Palakkad Chicken Curry – A blend of spices from the spice growing regions of Kerala that is aromatic and flavourful.
- Prep Time15 min
- Cook Time35 min
- Total Time50 min
- Serving Size4
- 1 kg Chicken
- 15 Shallots / Sambar Onion
- 6 Dry Red Chillies
- 3 tbsp Thillai’s Coriander powder
- 1 tbsp Thillai’s Chilli Powder
- 1 tbsp Thillai’s Cumin powder
- 1 tbsp Thillai’s Garam Masala Powder
- 1 tbsp Thillai’s Turmeric Powder
- 3 tbsp Coconut Oil
- 2 Onions Sliced thinly
- Curry Leaves – A Handful
- 2 tbsp Ginger Garlic paste
- Lemon Juice to Taste
- Coriander Leaves – A handful chopped finely
Heat 1 tbsp oil in a kadai. Add in shallots and dry red chillies and fry for 3 mins. Remove to a blender.

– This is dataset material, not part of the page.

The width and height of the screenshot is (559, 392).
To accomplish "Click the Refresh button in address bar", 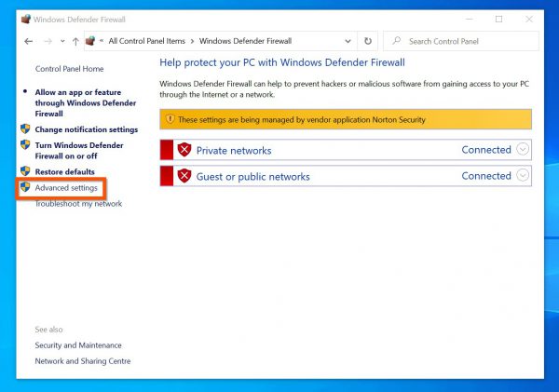I will 368,42.
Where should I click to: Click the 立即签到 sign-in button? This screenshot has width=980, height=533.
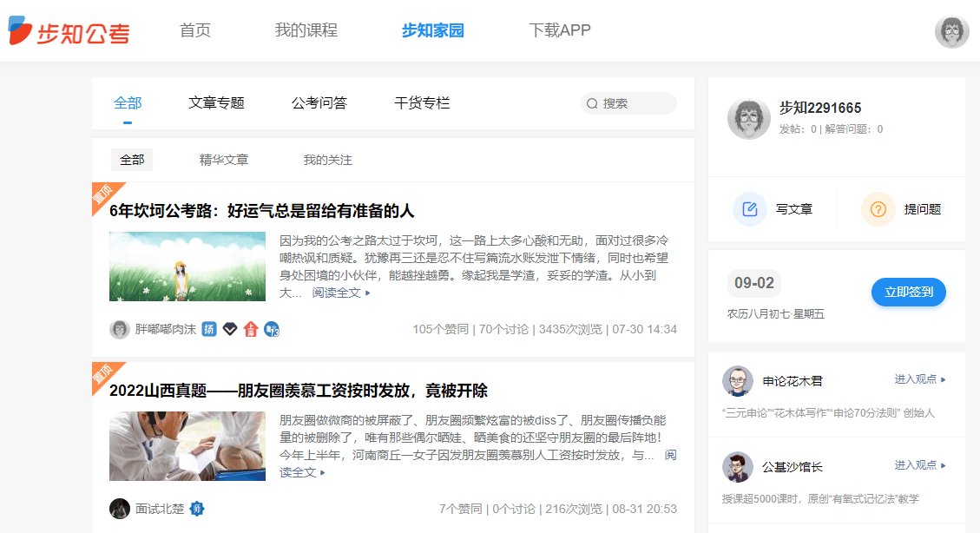(x=908, y=293)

Now in the same kadai. Add in spice powders and toast them for 2 to 3 mins.
Remove to the same blender and puree till smooth.
Heat more oil in the kadai. Add in onions and curry leaves and cook till golden.
Add in ginger garlic paste and mix well, now add in chicken and mix well.
Cover and cook the chicken till it is half done.
Add in the ground masala and mix well. Cover again and cook for 10 to 15 mins on low flame.
Turn off the heat and add in lemon juice, curry leaves and coriander leaves. Mix well.